Quand Karsen revint vers les agents de la DE, un sourire satisfait derrière ses lunettes rondes.
« La garde a été augmentée autour du terminal où est docké le vaisseau martien qui vous attend, dit-il. Ce ne sera pas un problème. L’ami qui tient ce spatioport me doit tellement de services qu’il va vous filer un coup de main. Vous allez passer par un accès de service que même la sécurité oublie de garder. S’il y a des gardes devant, ils ne devraient pas être nombreux. Je pense qu’un Corbeau n’aura aucun mal à les neutraliser. Moi, je vous laisse ici. Et je vous souhaite bonne chance.
-Merci pour tout Karsen, fit Tony au nom de l’équipe. A une prochaine fois. Je pourrais vous montrer que je ne suis pas mauvais pilote moi non plus.
-Et moi, j’aimerai bien savoir ce que vous cachez d’autres, fit Ekaterina. Mais bon, j’ai trop de travail pour m’occuper d’un cas mineur comme le votre. »
Karsen adressa un sourire amusé en réponse à celui taquin d’Ekaterina.
Les agents suivirent l’ami de Karsen qui les mena en véhicule jusqu’au terminal où se trouvait le vaisseau de Marineris. Ariana et Nayu étaient encore chancelantes mais parvenaient à marcher. L’accès se trouvait être un ancien tunnel de maintenance que les techniciens utilisaient encore pour rejoindre certaines zones de travail alors que les câbles et tuyauteries qui parcouraient cette voie étaient tous désaffectés.
Comme l’avait suggéré Karsen, la porte donnant sur le dôme de confinement où se trouvait le vaisseau était gardée. Seul deux gardes en interdisaient l’accès. L’ami de Karsen, ne pouvant rien faire de plus pour eux, prit congé.
« Tu veux que je m’en occupe ? demanda Ekaterina.
-Non, je ne veux pas qu’il y ait de blessés, ce sera plus sûr si je les stupéfixe, dit Tony. J’en ai pour trente secondes. »
Anthony prépara sa baguette. Même après l’effort pour rendre la navette invisible, il savait qu’il lui restait assez d’énergie pour stupéfixer les deux gardes durant quelques minutes. Bien plus qu’il ne leur en fallait. Tout d’un coup, il surgit de l’angle derrière lequel il se dissimulait et tira deux éclairs rouges dans un laps de temps très court. Les deux gardes n’eurent pas le temps de réagir et s’effondrèrent sans connaissance. Tony fit signe aux autres de venir. D’un coup de baguette, il déverrouilla la porte et surgit dans le dôme de confinement.

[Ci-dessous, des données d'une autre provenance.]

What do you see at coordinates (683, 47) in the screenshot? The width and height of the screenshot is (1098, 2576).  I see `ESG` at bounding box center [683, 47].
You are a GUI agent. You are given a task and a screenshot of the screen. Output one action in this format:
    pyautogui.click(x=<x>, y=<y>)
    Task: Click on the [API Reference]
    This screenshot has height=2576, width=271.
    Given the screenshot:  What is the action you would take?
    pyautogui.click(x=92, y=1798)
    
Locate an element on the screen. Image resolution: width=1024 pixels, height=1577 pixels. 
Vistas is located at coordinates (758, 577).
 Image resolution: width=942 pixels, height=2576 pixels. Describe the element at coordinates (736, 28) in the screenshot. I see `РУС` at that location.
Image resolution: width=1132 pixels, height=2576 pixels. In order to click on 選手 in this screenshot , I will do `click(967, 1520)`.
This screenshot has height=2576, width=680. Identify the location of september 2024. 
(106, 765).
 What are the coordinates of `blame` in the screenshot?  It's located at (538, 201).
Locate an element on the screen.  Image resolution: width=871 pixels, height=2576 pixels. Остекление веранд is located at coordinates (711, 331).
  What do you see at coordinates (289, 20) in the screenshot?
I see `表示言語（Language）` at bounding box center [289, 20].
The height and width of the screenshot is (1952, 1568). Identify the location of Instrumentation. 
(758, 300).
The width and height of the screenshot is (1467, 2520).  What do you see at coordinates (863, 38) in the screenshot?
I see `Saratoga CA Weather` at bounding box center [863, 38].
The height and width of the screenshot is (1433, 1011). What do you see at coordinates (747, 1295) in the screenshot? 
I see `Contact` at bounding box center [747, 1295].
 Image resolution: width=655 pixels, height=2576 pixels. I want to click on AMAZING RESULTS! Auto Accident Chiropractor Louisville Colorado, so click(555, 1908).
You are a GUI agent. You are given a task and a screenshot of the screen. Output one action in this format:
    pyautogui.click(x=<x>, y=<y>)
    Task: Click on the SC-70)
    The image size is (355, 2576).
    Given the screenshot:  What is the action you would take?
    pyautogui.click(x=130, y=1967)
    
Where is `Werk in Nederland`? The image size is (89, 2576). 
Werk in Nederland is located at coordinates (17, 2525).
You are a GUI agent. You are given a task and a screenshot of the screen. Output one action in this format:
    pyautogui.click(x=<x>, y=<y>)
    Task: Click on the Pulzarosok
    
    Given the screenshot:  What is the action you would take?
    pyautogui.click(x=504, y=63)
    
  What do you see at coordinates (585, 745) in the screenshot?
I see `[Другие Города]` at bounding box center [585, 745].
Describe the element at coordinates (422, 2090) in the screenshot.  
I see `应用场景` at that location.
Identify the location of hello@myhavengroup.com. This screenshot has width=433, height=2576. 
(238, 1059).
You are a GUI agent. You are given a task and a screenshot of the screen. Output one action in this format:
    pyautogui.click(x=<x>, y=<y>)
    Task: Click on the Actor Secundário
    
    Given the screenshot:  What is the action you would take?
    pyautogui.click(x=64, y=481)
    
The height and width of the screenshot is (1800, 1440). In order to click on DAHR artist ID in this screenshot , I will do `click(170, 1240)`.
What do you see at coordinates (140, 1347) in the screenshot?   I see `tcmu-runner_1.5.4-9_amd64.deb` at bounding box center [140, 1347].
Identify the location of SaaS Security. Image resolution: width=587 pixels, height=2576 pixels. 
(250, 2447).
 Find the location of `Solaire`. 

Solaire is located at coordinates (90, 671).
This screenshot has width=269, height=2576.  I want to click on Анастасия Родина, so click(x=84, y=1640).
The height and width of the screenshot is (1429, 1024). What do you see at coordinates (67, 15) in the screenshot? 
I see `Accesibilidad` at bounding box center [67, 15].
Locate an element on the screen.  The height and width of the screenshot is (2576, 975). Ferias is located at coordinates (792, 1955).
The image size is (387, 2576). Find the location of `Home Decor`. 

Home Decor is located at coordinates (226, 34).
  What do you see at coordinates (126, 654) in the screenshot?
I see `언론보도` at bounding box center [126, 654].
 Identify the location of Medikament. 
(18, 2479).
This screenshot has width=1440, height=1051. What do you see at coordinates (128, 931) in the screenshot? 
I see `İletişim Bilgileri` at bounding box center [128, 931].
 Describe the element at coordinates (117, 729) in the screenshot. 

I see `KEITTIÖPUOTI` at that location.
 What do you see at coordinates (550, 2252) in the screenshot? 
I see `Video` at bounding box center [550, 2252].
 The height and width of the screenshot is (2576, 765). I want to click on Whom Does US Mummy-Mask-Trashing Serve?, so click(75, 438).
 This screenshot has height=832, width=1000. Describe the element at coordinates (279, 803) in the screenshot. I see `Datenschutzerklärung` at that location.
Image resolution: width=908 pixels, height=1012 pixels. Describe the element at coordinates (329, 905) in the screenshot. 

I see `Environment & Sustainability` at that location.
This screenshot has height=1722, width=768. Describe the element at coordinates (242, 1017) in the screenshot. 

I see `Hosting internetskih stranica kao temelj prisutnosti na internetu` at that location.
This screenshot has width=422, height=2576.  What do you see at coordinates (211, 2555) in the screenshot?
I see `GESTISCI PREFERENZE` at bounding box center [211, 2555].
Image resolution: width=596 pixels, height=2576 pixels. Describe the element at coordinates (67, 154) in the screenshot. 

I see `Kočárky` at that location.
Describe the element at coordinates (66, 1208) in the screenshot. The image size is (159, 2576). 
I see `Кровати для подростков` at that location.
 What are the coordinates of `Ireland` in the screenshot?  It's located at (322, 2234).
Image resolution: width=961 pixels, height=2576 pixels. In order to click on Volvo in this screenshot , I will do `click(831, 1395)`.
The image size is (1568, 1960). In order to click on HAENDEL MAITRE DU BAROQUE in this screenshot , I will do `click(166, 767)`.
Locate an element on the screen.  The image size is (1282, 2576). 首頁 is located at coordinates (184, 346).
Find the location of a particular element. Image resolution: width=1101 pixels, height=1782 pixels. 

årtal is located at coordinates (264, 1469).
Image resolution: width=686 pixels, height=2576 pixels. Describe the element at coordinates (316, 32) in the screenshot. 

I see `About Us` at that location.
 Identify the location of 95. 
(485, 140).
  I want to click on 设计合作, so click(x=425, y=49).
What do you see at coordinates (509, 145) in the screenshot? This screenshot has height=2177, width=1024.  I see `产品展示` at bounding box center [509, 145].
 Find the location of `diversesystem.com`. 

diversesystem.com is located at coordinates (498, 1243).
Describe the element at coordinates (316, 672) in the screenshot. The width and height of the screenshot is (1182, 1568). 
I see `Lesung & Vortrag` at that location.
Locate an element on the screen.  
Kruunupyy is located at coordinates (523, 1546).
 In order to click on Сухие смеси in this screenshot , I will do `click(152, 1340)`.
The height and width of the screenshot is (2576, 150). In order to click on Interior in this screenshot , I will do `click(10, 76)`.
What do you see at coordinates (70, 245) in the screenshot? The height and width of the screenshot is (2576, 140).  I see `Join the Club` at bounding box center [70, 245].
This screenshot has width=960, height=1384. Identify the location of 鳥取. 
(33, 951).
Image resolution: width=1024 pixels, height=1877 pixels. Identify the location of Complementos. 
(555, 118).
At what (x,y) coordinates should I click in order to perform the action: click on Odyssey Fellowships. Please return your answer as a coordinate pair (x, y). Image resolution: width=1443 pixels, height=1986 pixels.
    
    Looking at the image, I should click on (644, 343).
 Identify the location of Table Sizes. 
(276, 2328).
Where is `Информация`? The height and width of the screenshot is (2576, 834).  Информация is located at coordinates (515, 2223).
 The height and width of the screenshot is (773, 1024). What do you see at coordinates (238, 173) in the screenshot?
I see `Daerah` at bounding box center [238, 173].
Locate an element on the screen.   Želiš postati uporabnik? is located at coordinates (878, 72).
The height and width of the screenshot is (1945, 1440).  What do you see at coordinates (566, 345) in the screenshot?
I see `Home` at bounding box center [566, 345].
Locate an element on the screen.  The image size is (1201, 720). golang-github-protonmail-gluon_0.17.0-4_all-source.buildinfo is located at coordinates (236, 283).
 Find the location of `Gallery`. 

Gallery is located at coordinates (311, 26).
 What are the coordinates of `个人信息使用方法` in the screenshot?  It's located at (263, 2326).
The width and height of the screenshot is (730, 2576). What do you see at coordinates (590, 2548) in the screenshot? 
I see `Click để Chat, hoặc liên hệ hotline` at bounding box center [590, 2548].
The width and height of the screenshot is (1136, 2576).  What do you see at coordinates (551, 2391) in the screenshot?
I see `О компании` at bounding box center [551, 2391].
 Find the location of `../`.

Au centre du dôme se trouvait un vaisseau de classe militaire arborant les armes de Marineris. Plusieurs techniciens du spatioport furent surpris de les voir arriver par une porte connue d’eux seuls et faillirent appeler la sécurité. Ils se ravisèrent quand des membres d’équipage du vaisseau martien vinrent à leur rencontre.
« Agent Chaldo ? demanda un des militaires appartenant à l’unité de sécurité de bord.
-C’est moi, confirma Tony. Et voici l’agent Pardopoulos qui me seconde.
-Nous craignions que vous n’arriviez pas avec les mesures de sécurité.
-Nous sommes là lieutenant. Nous allons pouvoir partir.
-Suivez-moi. Il ne faut plus tarder.
-De nouvelles infos ? questionna Ekaterina.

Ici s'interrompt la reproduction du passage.